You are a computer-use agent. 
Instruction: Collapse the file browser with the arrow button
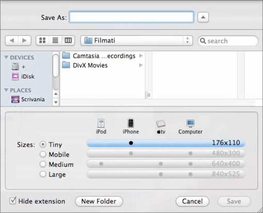click(x=203, y=17)
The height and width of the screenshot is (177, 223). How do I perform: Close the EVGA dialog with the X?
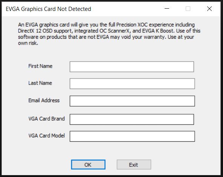point(209,9)
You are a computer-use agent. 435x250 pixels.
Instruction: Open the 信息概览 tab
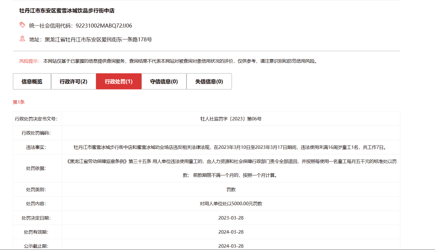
* * *
• **What is expected**
Only exact duplicates of the lines from the one containing "Instruction: Collapse the" through the final line of the entries, both included, are needed, with pictures left out.

• **Task output**
Instruction: Collapse the file browser with the arrow button
click(x=203, y=17)
The height and width of the screenshot is (177, 223). How do I perform: Close the EVGA dialog with the X?
point(209,9)
You are a computer-use agent. 435x250 pixels.
Instruction: Open the 信息概览 tab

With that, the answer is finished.